A cozy, custard-rich dessert made from simple pantry ingredients, Grandma’s bread pudding is baked until golden and served warm with a silky vanilla sauce that takes it over the top.

Ingredients
  

  • 8 slices cubed white bread
  • ½ cup raisins
  • 2 cups milk
  • ¾ cup butter
  • 1 cup sugar
  • 2 eggs
  • 2 tbsp vanilla
  • ½ tsp ground nutmeg
  • ½ cup firmly packed brown sugar
  • ½ cup heavy whipping cream

Instructions
 

  • Add the cubed white bread and raisins to a large mixing bowl. Set aside to let the raisins soften slightly.
  • In a 1-quart saucepan, heat the milk and 1/4 cup of butter over medium until the butter melts completely—about 4 to 7 minutes. Do not let it boil.
  • Pour the warm milk mixture over the bread and raisins. Gently stir to coat, then let sit for 10 minutes to absorb the liquid.
  • Stir in the sugar, slightly beaten eggs, vanilla, and ground nutmeg until just combined.

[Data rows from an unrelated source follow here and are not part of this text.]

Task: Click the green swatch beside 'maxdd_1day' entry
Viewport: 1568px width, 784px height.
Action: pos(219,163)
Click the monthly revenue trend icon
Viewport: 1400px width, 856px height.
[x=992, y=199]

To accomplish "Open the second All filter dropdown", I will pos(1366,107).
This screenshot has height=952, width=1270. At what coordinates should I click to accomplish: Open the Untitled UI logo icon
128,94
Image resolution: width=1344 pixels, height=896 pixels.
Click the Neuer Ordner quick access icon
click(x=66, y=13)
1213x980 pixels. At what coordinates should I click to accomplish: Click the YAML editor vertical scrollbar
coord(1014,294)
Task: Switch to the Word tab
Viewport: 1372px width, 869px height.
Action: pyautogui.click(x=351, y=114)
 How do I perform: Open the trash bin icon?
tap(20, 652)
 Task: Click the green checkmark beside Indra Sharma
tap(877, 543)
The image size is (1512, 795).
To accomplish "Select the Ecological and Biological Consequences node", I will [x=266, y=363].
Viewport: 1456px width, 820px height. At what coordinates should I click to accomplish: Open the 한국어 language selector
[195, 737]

Keep the mixture slightly rustic—don’t overmix.
  • Preheat oven to 350°F. Grease a 1½-quart casserole dish and pour the mixture in. Bake uncovered for 40 to 50 minutes until the center is set and the top turns golden. A knife inserted should come out clean.
  • In a 1-quart saucepan, combine butter, white sugar, brown sugar, and heavy cream. Cook over medium heat for 5 to 8 minutes, stirring occasionally, until thickened and boiling. Remove from heat and stir in vanilla.
  • Spoon the warm bread pudding into bowls and top with the hot vanilla sauce.